Nathan Emerson, CEO at Propertymark:
“The rental market continues to bring challenges that are tightly aligned to both fundamental economic pressures and new influence from updated legislation.
“We are witnessing some of the biggest changes in well over 30 years, with the introduction of additional consumer protections, plus a modified taxation framework for landlords.
“We currently have a rental landscape where demand for properties continues to outstrip available stock.
“Any reported uplift regarding additional rental properties being available must closely acknowledge the scenario of there still being intense pressure on supply.
“In addition, when looking at the latest data available, Propertymark members report a near 7% increase in the number of landlords who have chosen to sell their properties year on year.”

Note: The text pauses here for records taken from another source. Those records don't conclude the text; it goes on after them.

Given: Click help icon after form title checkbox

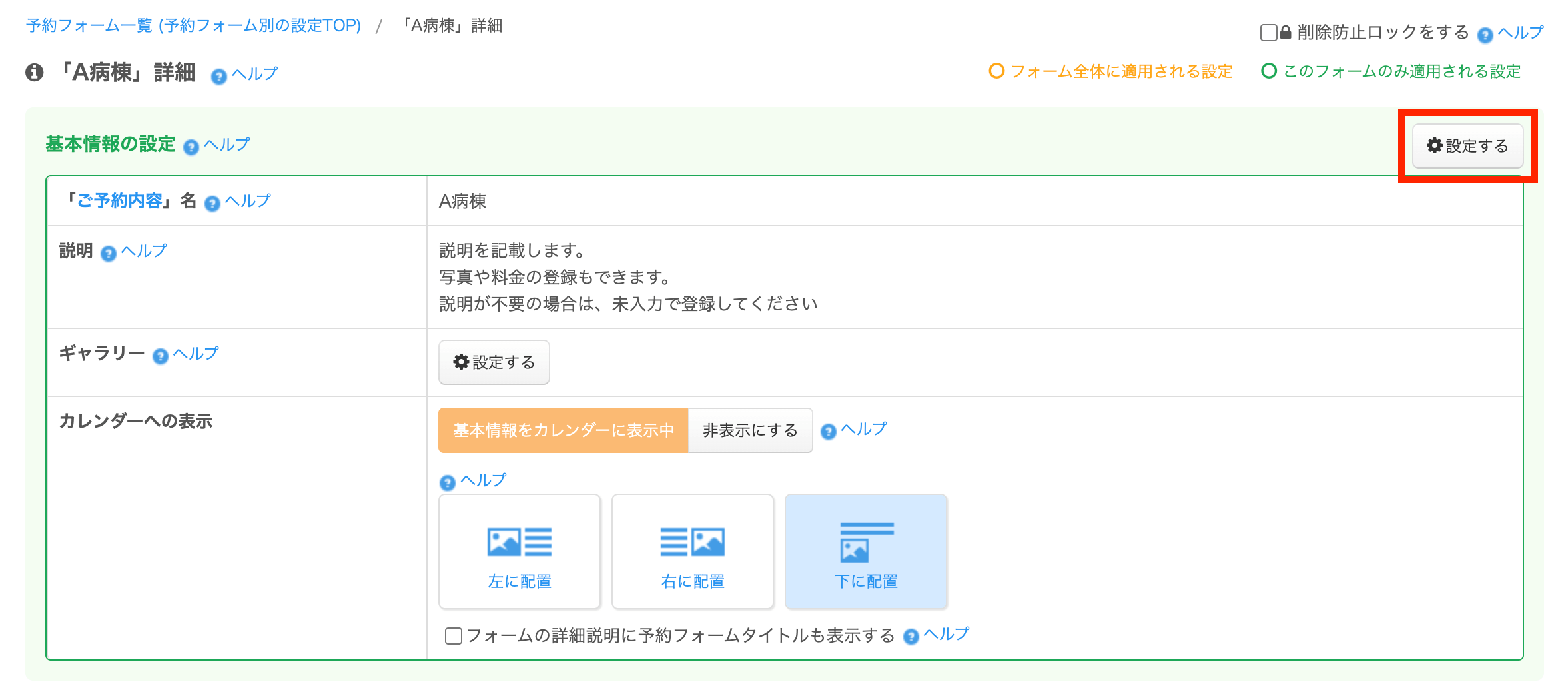Looking at the screenshot, I should point(911,637).
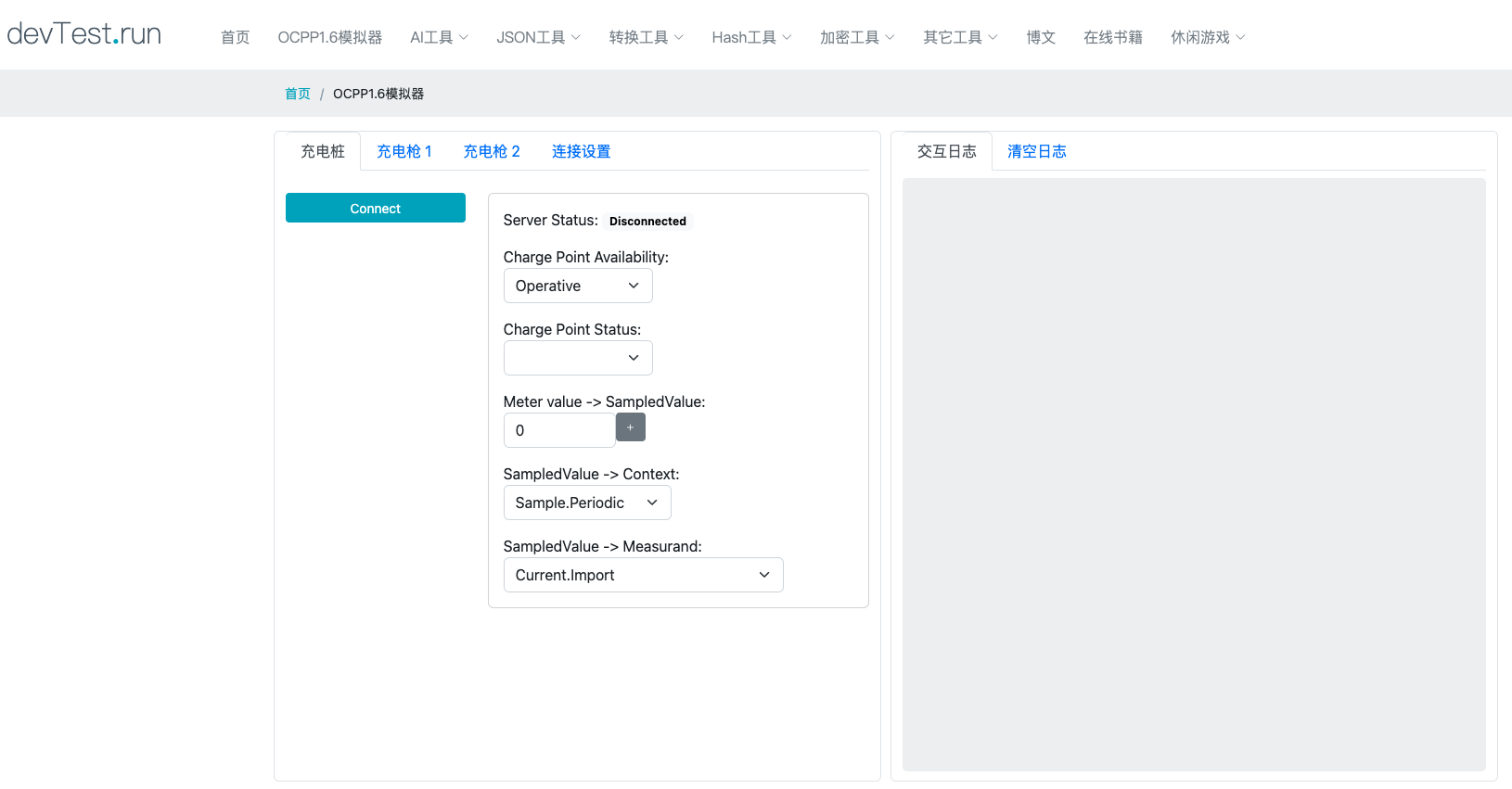The image size is (1512, 789).
Task: Click the plus button beside SampledValue input
Action: click(x=630, y=427)

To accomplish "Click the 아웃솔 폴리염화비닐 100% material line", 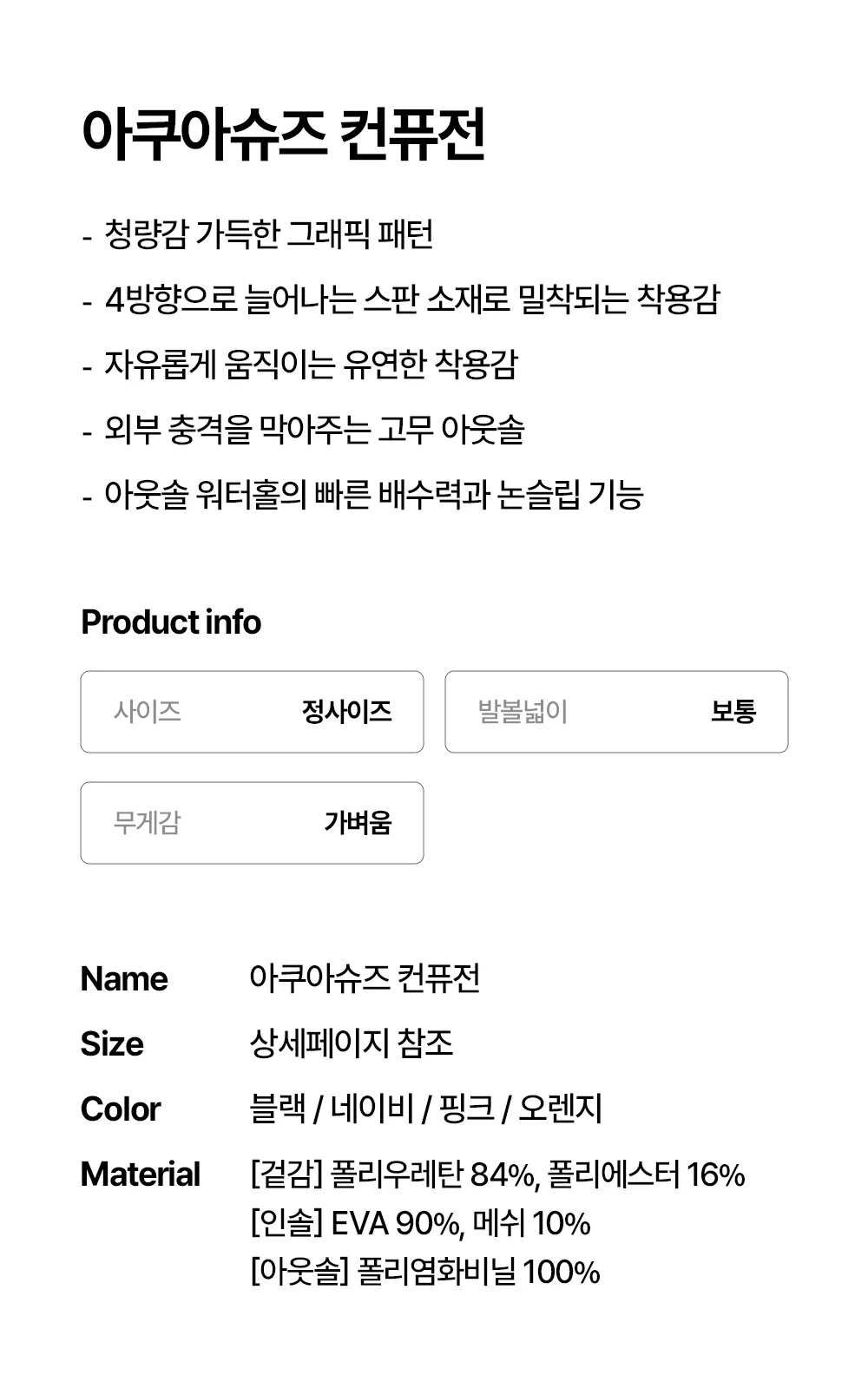I will [425, 1273].
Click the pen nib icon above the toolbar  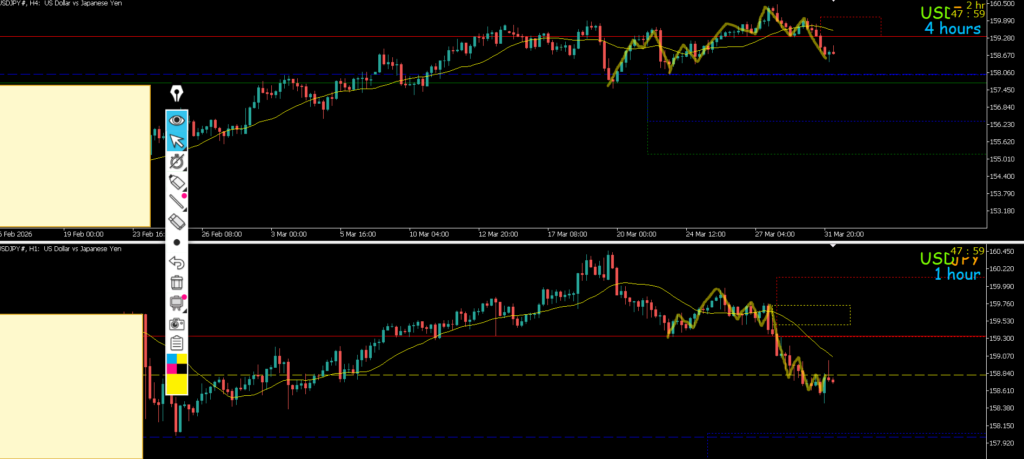tap(177, 94)
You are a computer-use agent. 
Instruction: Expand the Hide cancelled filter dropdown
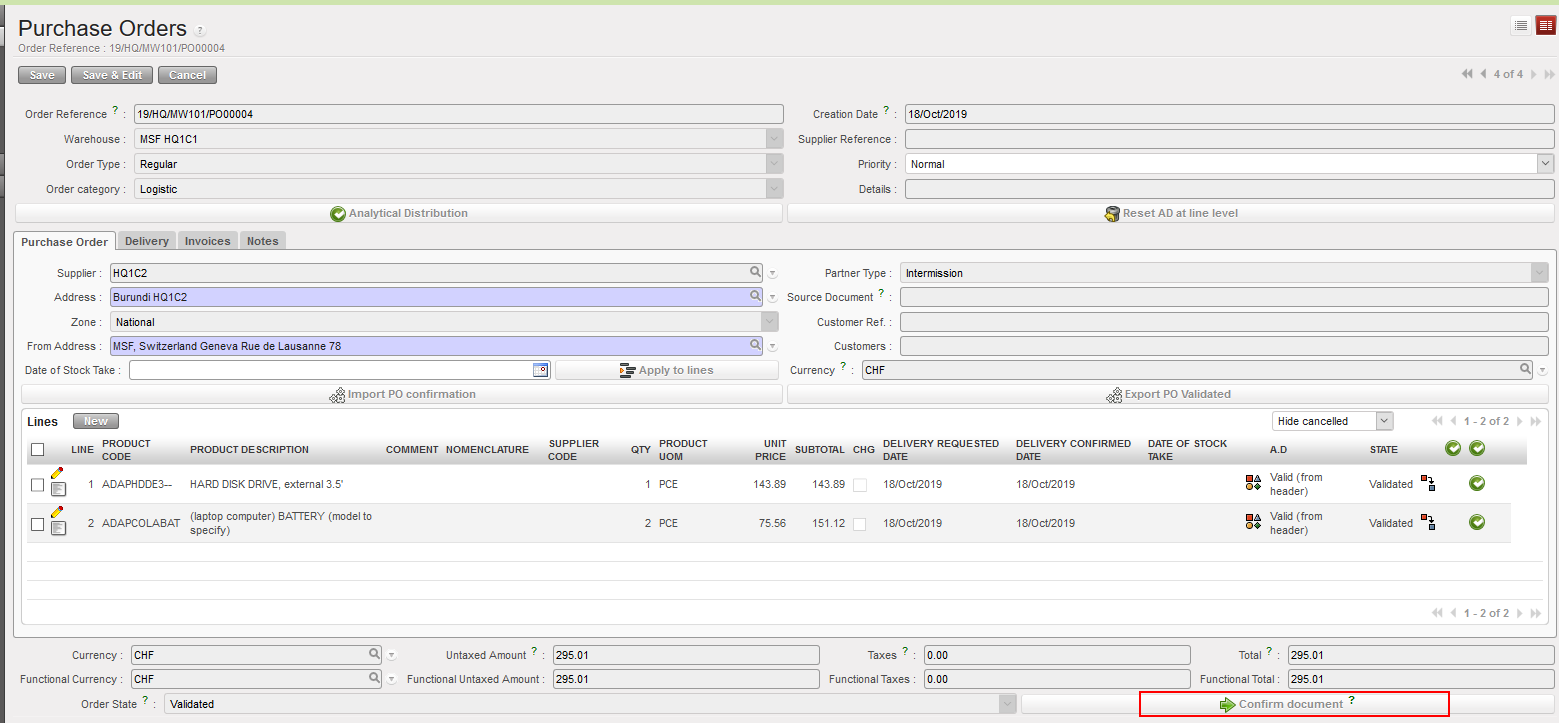tap(1384, 421)
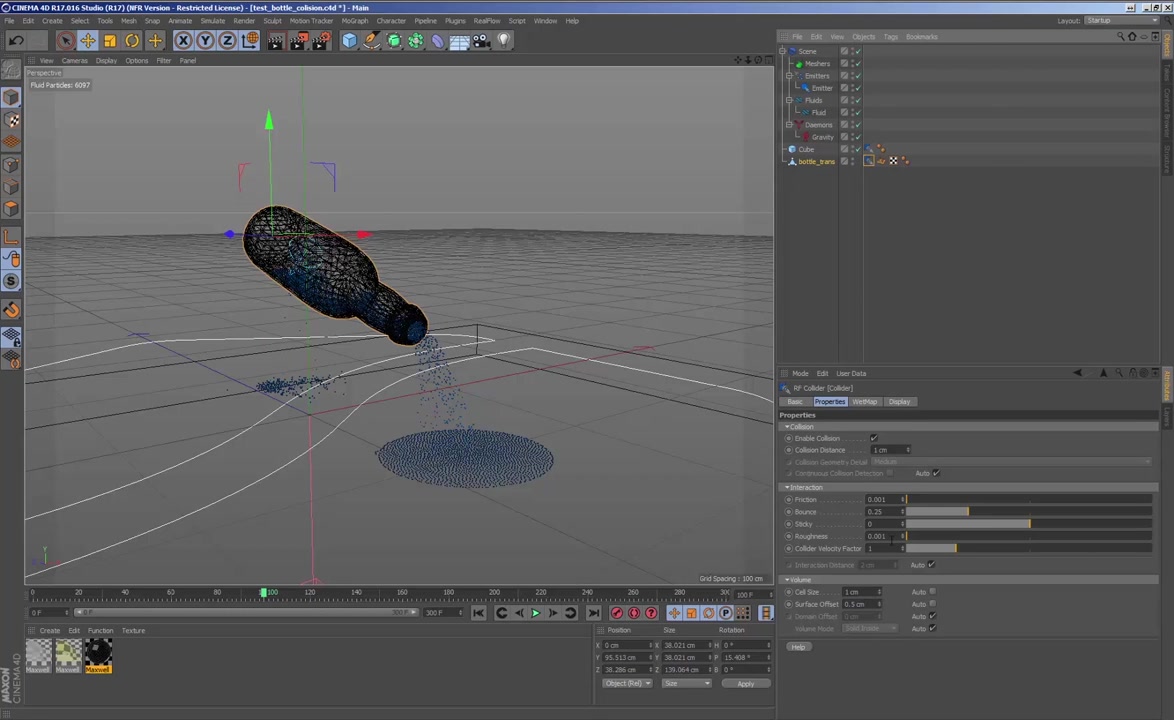Select the bottle_trans object in the Object Manager

[x=815, y=161]
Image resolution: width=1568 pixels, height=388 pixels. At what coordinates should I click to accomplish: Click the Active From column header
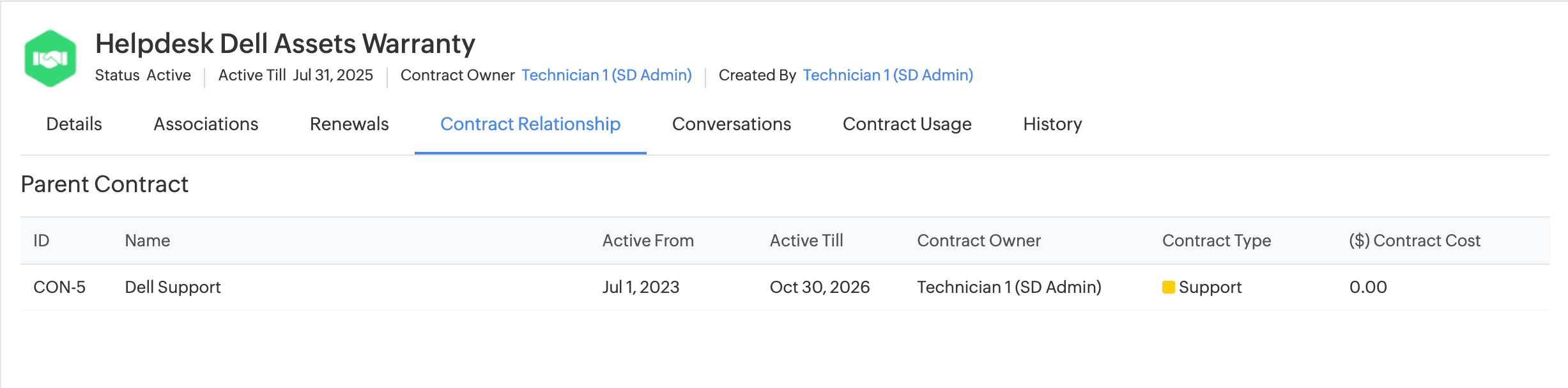coord(648,241)
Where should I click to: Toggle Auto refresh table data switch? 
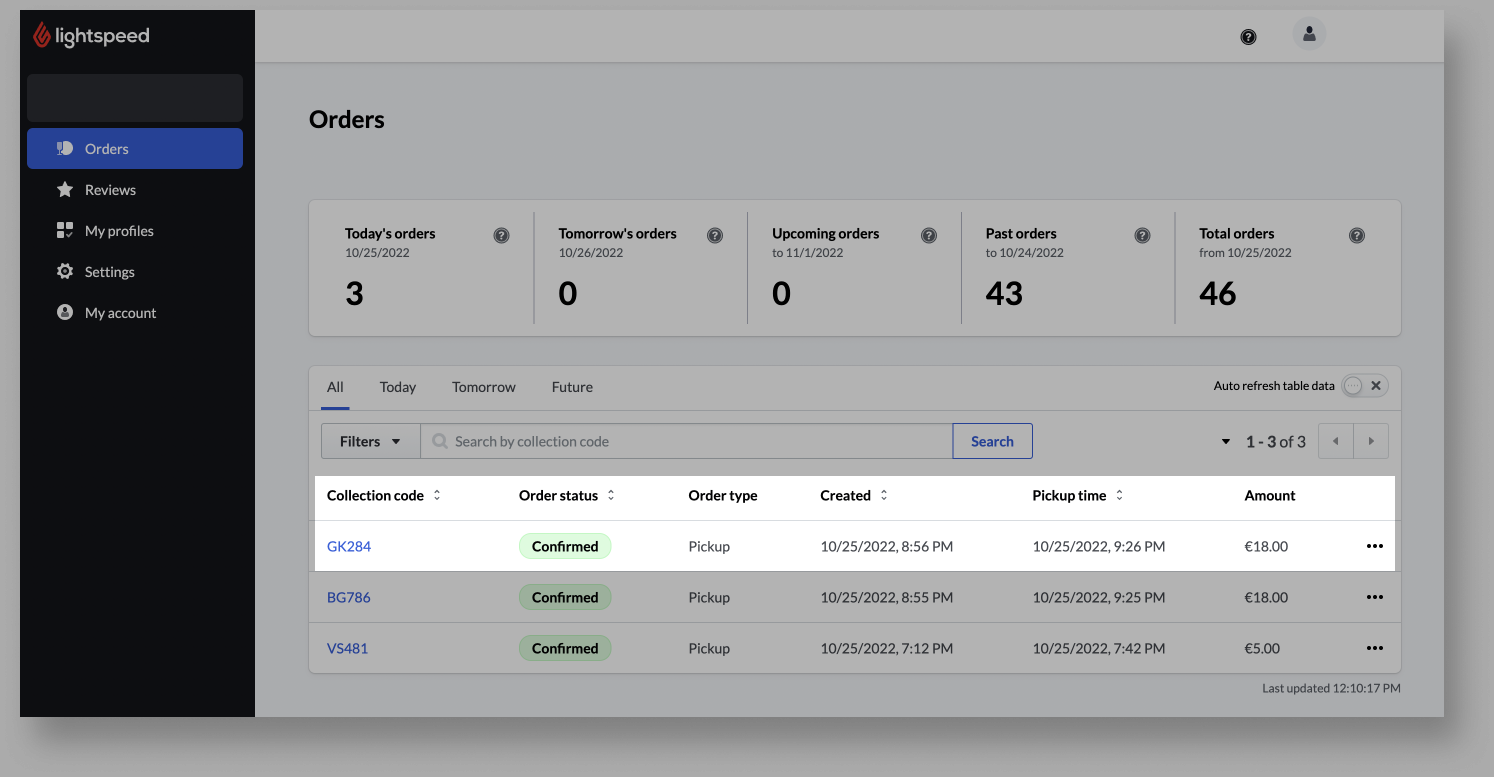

Jeremy Leaf, north London estate agent and a former RICS residential chairman:
“Conditions for letting property are favourable at present given the level of stock being sold and demand remaining strong in most areas, so many longer-term landlords are taking advantage.
“However, the reason why many are leaving the sector is the looming Renters’ Rights Act which is due to become law on 1 May.
“Landlords will then find regaining possession is likely to prove more difficult – they will have to wait over a year if they want to re-let to prevent back-door evictions, they won’t be able to increase the rent more than once a year and then subject to review, as well as stricter penalties, to name but a few changes.
“As a result, an increasing proportion of landlords are not renewing agreements and trying to sell despite the attraction of higher rents and yields.
“We’re finding many of those staying put are increasing rents to market levels while they can but ensuring references, guarantees and insurance are up to speed as well as instructing qualified agents to reduce the risk of problems arising.
“Even those with tenants who have proved reliable in the past appreciate circumstances change and nothing stays the same.”